Olympic medal record

Women's Curling

= Glenys Bakker =

Canadian curler (born 1962)

Glenys Bakker (born August 27, 1962, in High River, Alberta) is a Canadian curler from Calgary, Alberta.

Bakker played second for Shannon Kleibrink's bronze medal-winning team at the 2006 Winter Olympics.

Bakker played for Shannon Kleibrink for most of her curling career. At the 1993 Scott Tournament of Hearts, Bakker was Kleibrink's Alternate. She was Kleibrink's third at the 1997 Canadian Olympic Trials where the team lost to Sandra Schmirler in the final. In 2004, she was Kleibrink's second at the 2004 Scott Tournament of Hearts where they finished with a 6–5 record. Also as Kleibrink's second, the team won the 2005 Canada Cup of Curling and won the 2005 Canadian Olympic Curling Trials getting a berth at the 2006 Olympics.

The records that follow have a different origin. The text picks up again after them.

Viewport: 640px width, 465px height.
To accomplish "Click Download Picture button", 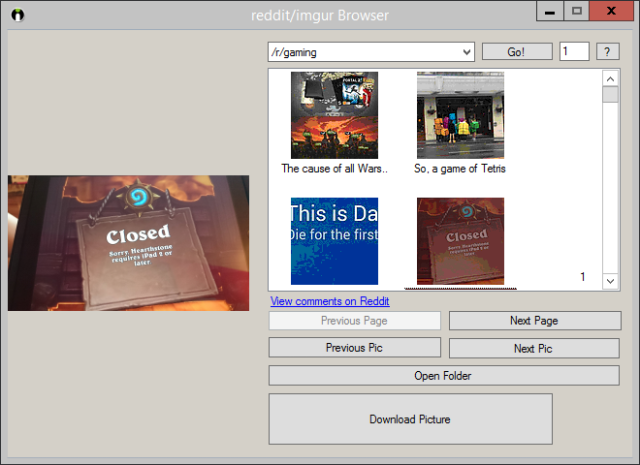I will tap(410, 419).
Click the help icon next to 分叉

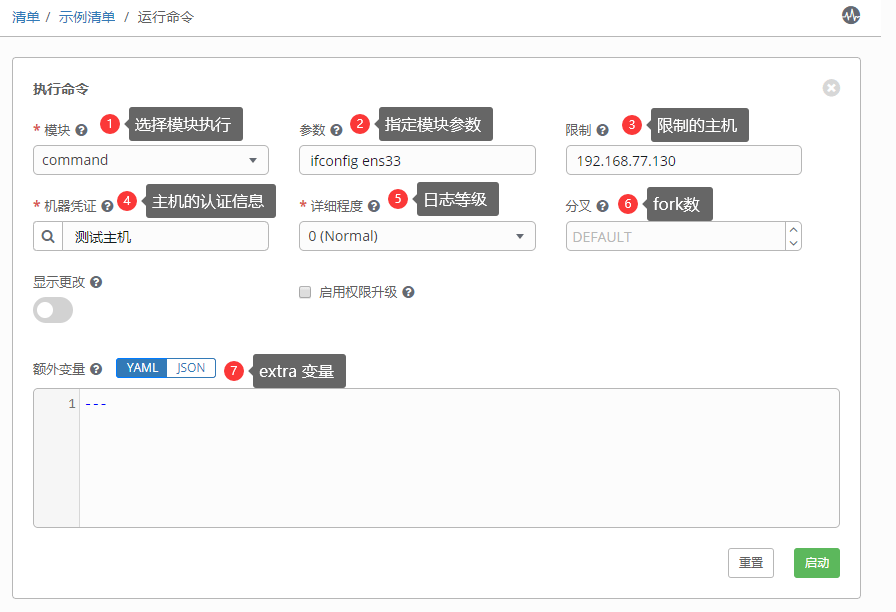click(x=602, y=206)
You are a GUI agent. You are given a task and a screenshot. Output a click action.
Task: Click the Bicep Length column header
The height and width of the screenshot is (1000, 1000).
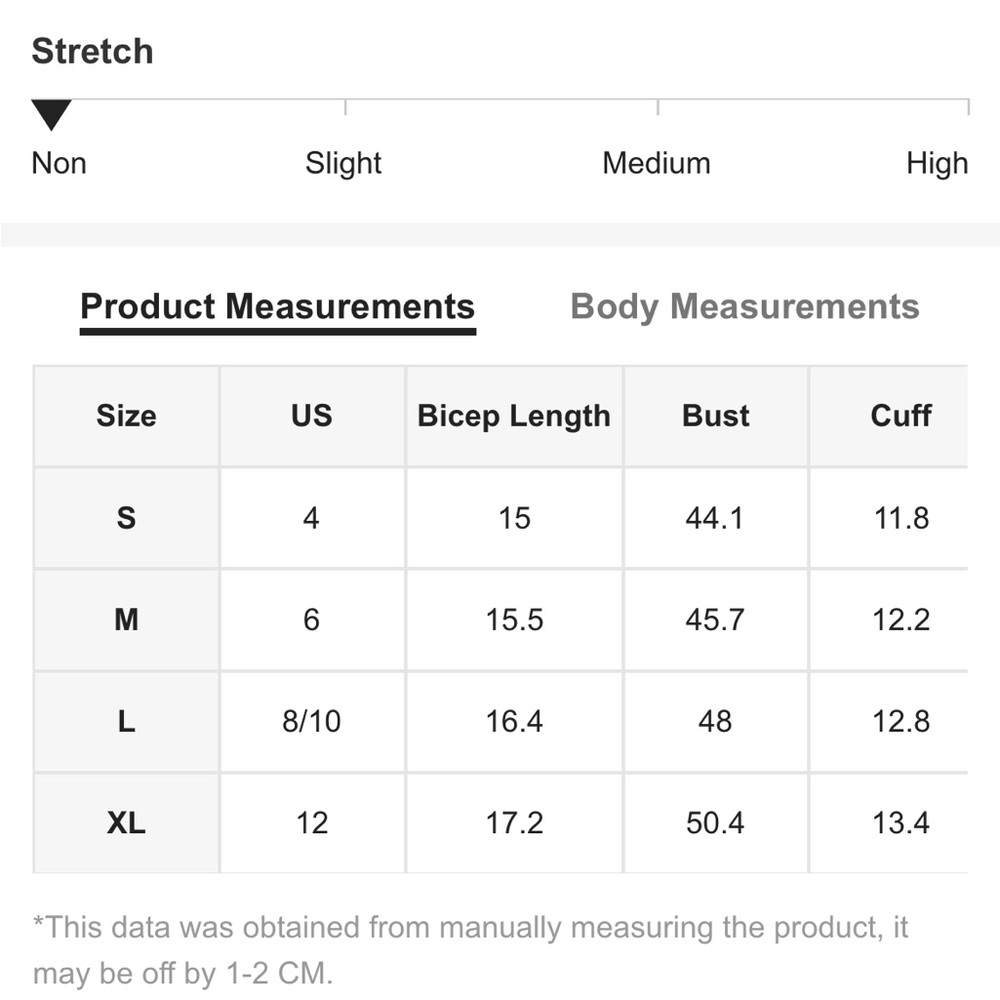point(514,416)
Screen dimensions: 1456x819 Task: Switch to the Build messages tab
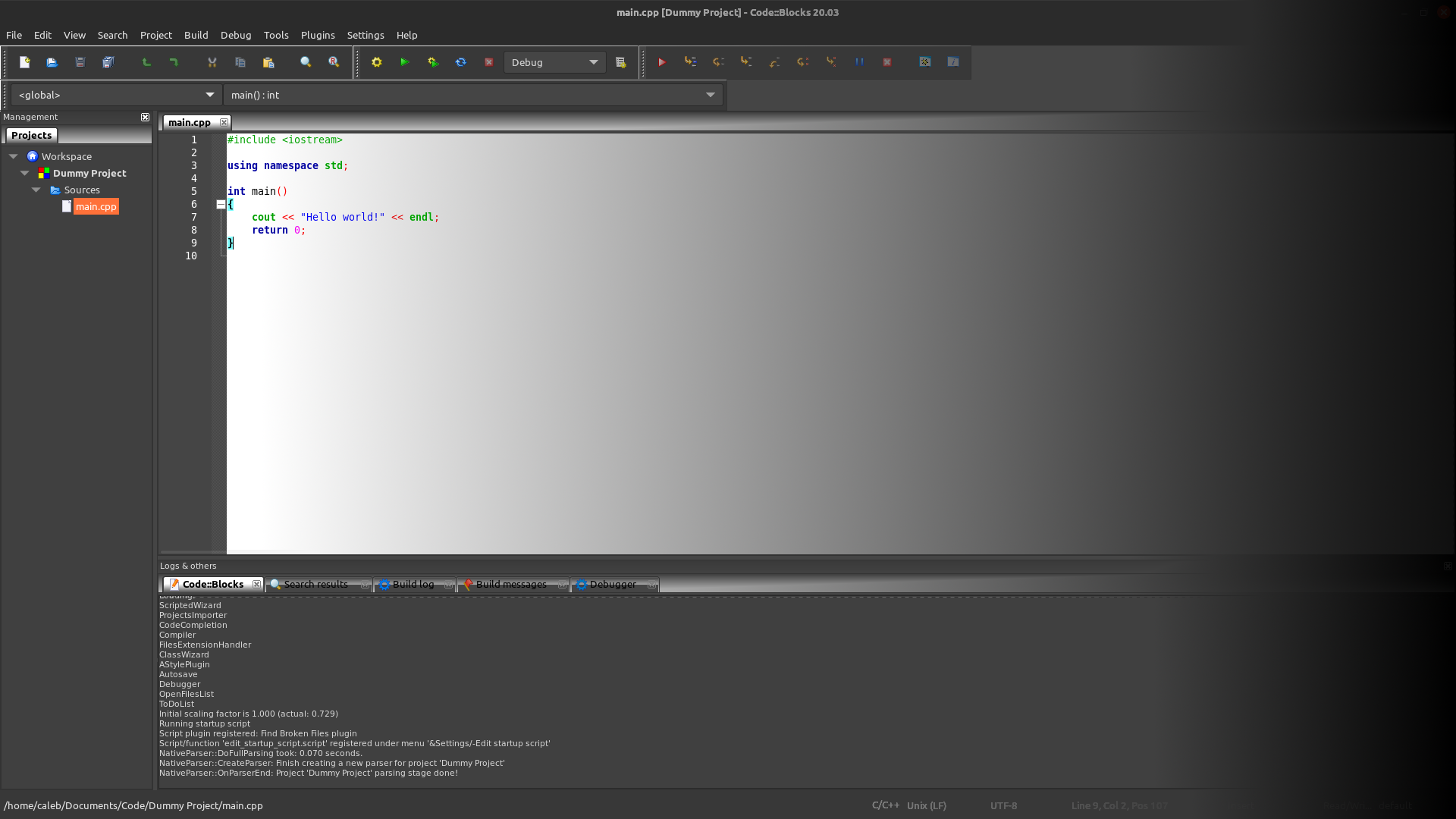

At the Olympics, Bakker struggled for most of tournament, and was the 8th best second at the games out of ten second's. She blamed her performance on her thyroid gland which had shut down.

In 2006, Bakker left Kleibrink's team, citing wanting to focus more on her family. After recovering from her health issues, Bakker formed a new team for the 2006–07 curling season with Allison Earl, Shannon Nimmo and Barb Davies.